Collection entries
# # # #

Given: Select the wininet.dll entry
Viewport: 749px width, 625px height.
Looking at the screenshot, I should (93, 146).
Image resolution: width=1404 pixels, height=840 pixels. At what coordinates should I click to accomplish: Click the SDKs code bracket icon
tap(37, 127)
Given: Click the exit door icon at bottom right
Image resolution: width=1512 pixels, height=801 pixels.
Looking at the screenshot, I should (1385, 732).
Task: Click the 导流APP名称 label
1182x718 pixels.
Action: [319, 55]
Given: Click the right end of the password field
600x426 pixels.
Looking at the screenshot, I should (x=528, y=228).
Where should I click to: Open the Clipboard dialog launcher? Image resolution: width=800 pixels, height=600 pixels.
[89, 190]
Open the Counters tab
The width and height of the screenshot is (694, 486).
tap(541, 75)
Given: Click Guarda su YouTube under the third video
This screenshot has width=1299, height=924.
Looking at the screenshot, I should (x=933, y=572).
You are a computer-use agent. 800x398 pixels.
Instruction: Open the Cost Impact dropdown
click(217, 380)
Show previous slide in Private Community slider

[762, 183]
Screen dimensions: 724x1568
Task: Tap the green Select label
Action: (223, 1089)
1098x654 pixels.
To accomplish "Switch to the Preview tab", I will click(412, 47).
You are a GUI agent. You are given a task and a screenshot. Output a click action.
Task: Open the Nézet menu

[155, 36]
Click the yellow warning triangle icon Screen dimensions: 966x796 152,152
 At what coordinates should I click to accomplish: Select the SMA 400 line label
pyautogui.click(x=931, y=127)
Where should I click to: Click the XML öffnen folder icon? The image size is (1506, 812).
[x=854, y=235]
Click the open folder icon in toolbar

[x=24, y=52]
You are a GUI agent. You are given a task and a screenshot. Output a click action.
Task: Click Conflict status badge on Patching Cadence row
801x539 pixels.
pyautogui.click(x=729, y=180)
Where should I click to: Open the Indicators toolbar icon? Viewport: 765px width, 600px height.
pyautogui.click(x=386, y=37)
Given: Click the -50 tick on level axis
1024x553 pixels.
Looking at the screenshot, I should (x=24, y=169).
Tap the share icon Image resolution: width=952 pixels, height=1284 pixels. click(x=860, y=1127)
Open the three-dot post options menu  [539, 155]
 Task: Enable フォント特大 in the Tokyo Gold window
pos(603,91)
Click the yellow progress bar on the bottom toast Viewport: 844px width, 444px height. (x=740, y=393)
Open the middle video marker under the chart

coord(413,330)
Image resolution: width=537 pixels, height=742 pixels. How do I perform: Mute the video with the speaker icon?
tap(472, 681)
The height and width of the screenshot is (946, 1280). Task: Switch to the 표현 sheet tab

# # # #

» EXERCISE DESCRIPTION:
Each line of the data must come back exactly as written.

» TASK SOLUTION:
Given: Select the wininet.dll entry
Viewport: 749px width, 625px height.
Looking at the screenshot, I should (93, 146).
Image resolution: width=1404 pixels, height=840 pixels. At what coordinates should I click to accomplish: Click the SDKs code bracket icon
tap(37, 127)
Given: Click the exit door icon at bottom right
Image resolution: width=1512 pixels, height=801 pixels.
Looking at the screenshot, I should (1385, 732).
Task: Click the 导流APP名称 label
1182x718 pixels.
Action: [319, 55]
Given: Click the right end of the password field
600x426 pixels.
Looking at the screenshot, I should (x=528, y=228).
Where should I click to: Open the Clipboard dialog launcher? Image resolution: width=800 pixels, height=600 pixels.
[89, 190]
Open the Counters tab
The width and height of the screenshot is (694, 486).
tap(541, 75)
Given: Click Guarda su YouTube under the third video
This screenshot has width=1299, height=924.
Looking at the screenshot, I should (x=933, y=572).
You are a computer-use agent. 800x398 pixels.
Instruction: Open the Cost Impact dropdown
click(217, 380)
Show previous slide in Private Community slider

[762, 183]
Screen dimensions: 724x1568
Task: Tap the green Select label
Action: (223, 1089)
1098x654 pixels.
To accomplish "Switch to the Preview tab", I will click(412, 47).
You are a GUI agent. You are given a task and a screenshot. Output a click action.
Task: Open the Nézet menu

[155, 36]
Click the yellow warning triangle icon Screen dimensions: 966x796 152,152
 At what coordinates should I click to accomplish: Select the SMA 400 line label
pyautogui.click(x=931, y=127)
Where should I click to: Click the XML öffnen folder icon? The image size is (1506, 812).
[x=854, y=235]
Click the open folder icon in toolbar

[x=24, y=52]
You are a GUI agent. You are given a task and a screenshot. Output a click action.
Task: Click Conflict status badge on Patching Cadence row
801x539 pixels.
pyautogui.click(x=729, y=180)
Where should I click to: Open the Indicators toolbar icon? Viewport: 765px width, 600px height.
pyautogui.click(x=386, y=37)
Given: Click the -50 tick on level axis
1024x553 pixels.
Looking at the screenshot, I should (x=24, y=169).
Tap the share icon Image resolution: width=952 pixels, height=1284 pixels. click(x=860, y=1127)
Open the three-dot post options menu  [539, 155]
 Task: Enable フォント特大 in the Tokyo Gold window
pos(603,91)
Click the yellow progress bar on the bottom toast Viewport: 844px width, 444px height. (x=740, y=393)
Open the middle video marker under the chart

coord(413,330)
Image resolution: width=537 pixels, height=742 pixels. How do I perform: Mute the video with the speaker icon?
tap(472, 681)
The height and width of the screenshot is (946, 1280). Task: Switch to the 표현 sheet tab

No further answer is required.